AIM: Put the records into a Markdown table with columns "Row" and "Line", starting at the line that contains "Click the Idea Proposal row icon" and going through the end of the records. Omit the pictures and any blank lines.

Items in a dataset
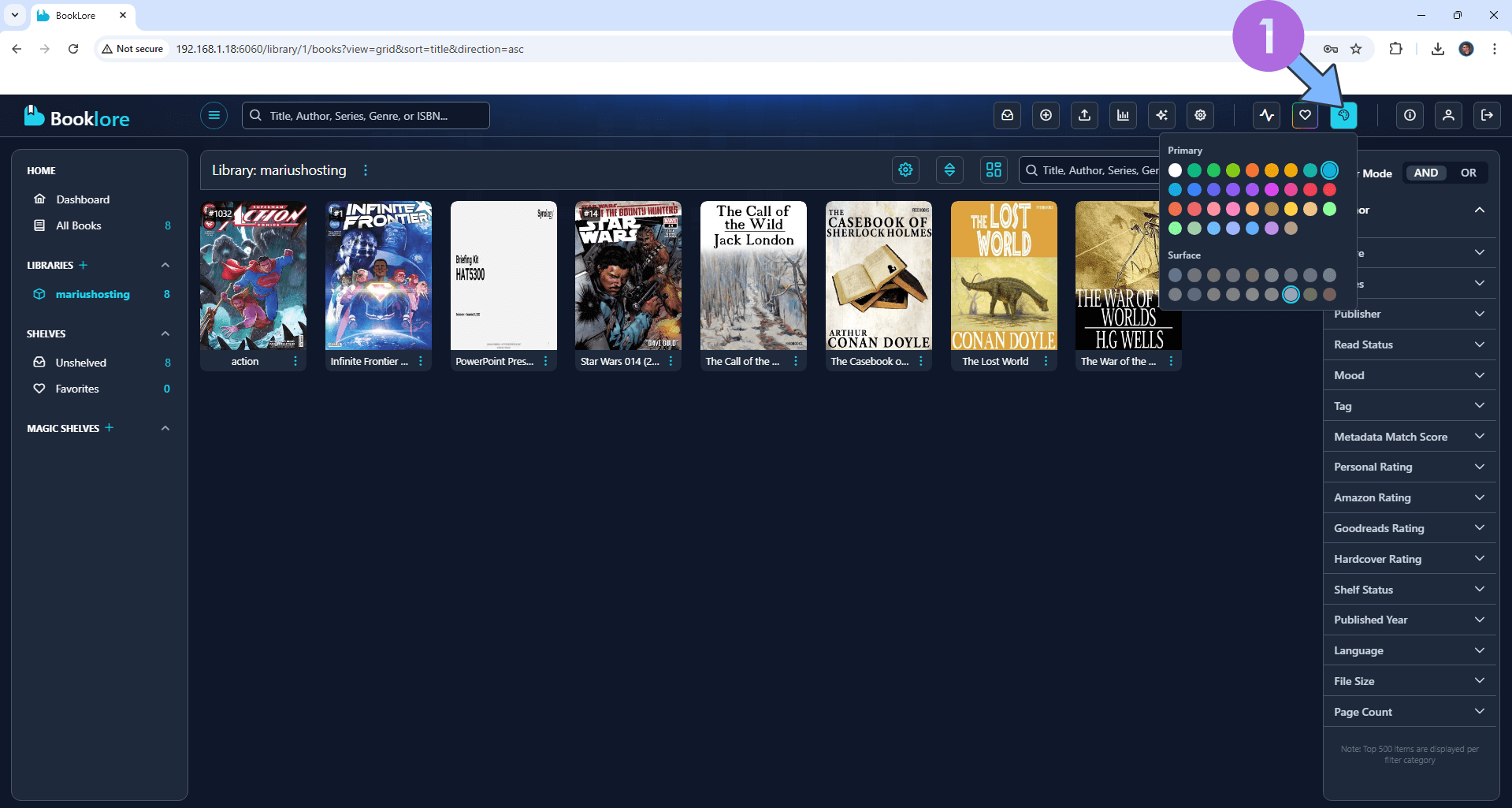The width and height of the screenshot is (1512, 808).
Task: Pick the green Primary color swatch
Action: (x=1213, y=170)
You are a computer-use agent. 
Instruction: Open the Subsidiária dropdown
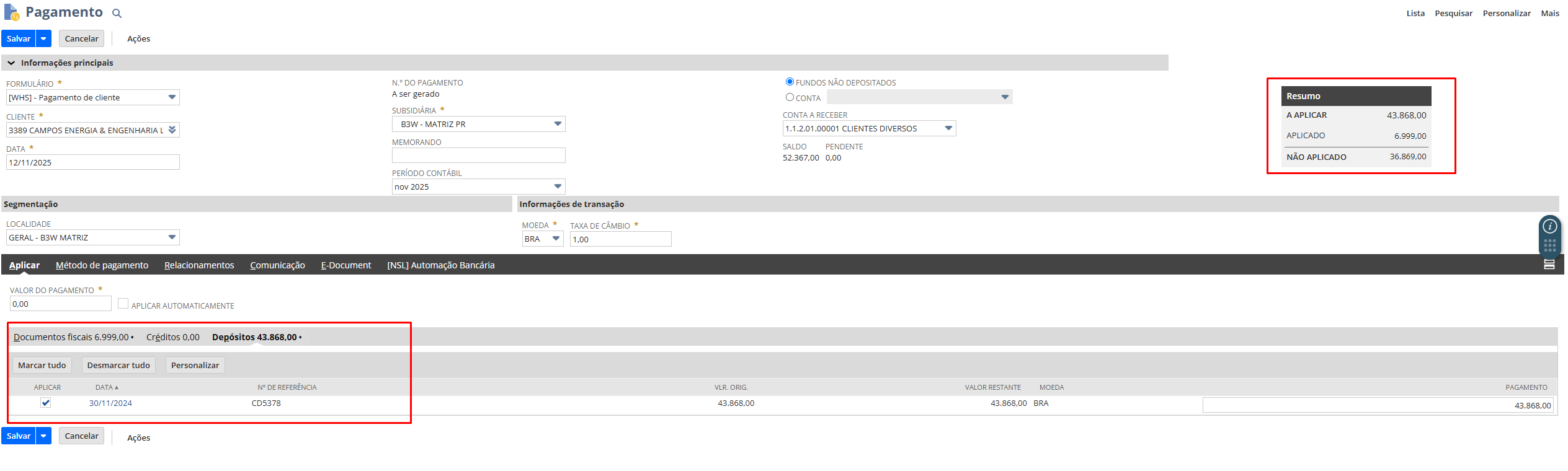pyautogui.click(x=558, y=124)
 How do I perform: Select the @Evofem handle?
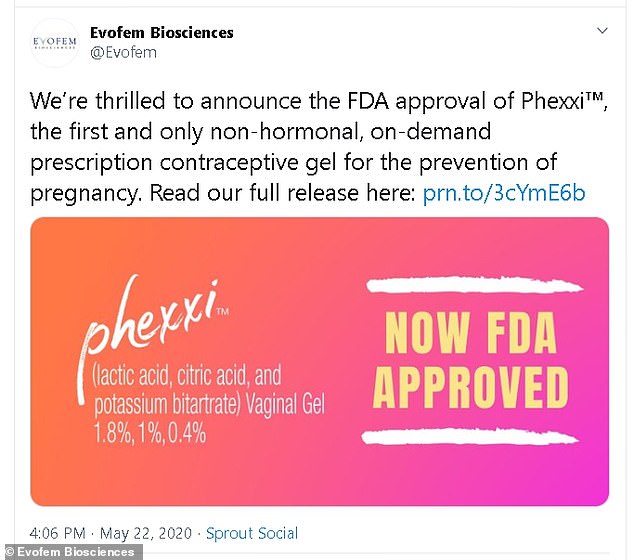123,53
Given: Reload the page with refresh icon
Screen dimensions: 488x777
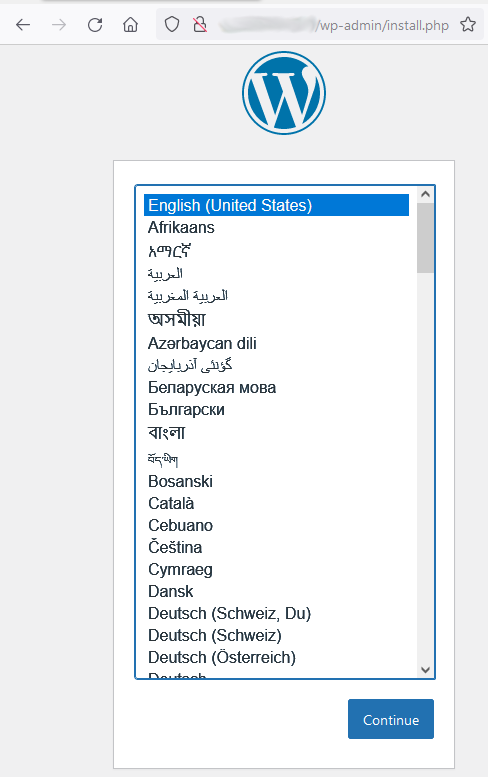Looking at the screenshot, I should [95, 24].
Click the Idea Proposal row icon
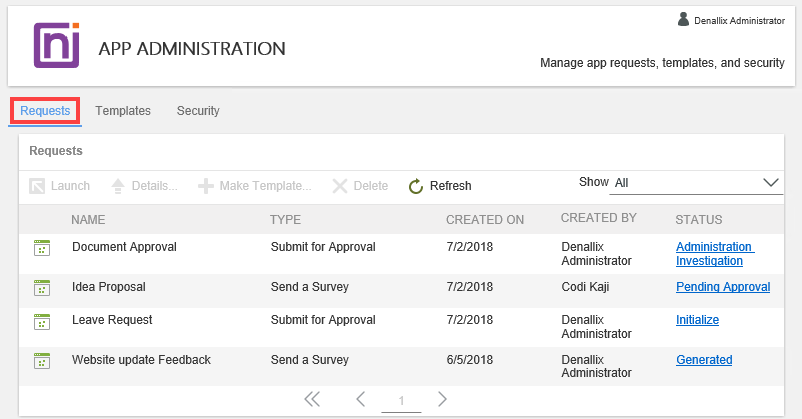802x419 pixels. 41,288
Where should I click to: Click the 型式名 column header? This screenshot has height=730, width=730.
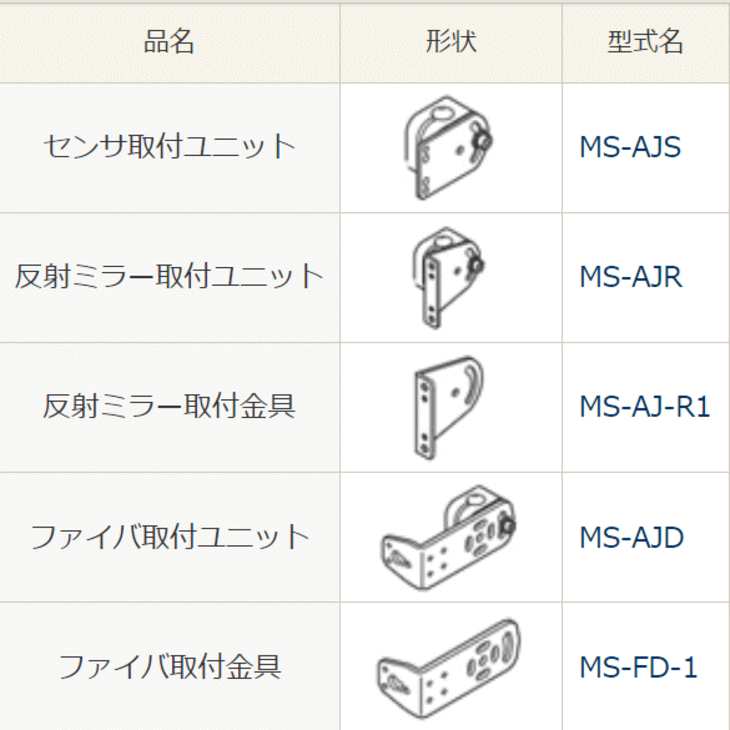[646, 43]
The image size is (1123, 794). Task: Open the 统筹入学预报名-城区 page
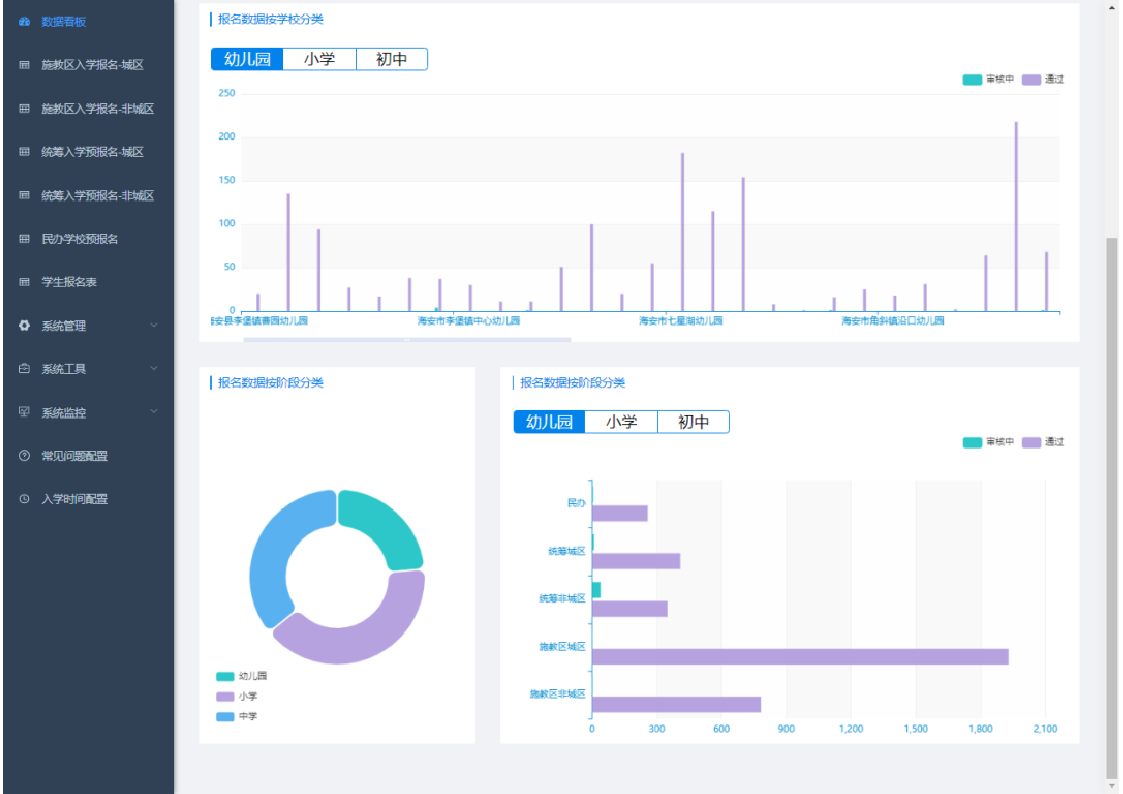(92, 152)
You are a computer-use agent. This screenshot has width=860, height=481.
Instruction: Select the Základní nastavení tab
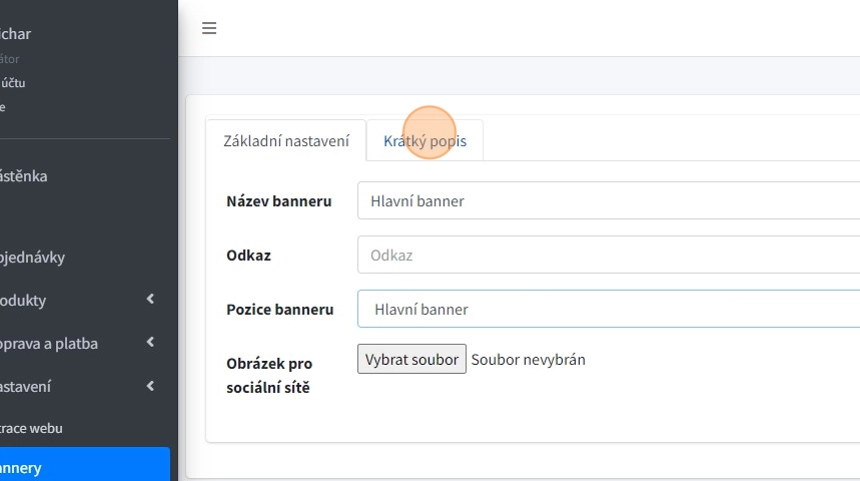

THE COMPLETED TASK:
| Row | Line |
|---|---|
| 1 | Click the Idea Proposal row icon |
| 2 | 802x419 pixels. 41,288 |
| 3 | Where should I click to: Click the 型式名 column header? This screenshot has height=730, width=730. |
| 4 | [646, 43] |
| 5 | The image size is (1123, 794). Task: Open the 统筹入学预报名-城区 page |
| 6 | (92, 152) |
| 7 | You are a computer-use agent. This screenshot has width=860, height=481. |
| 8 | Instruction: Select the Základní nastavení tab |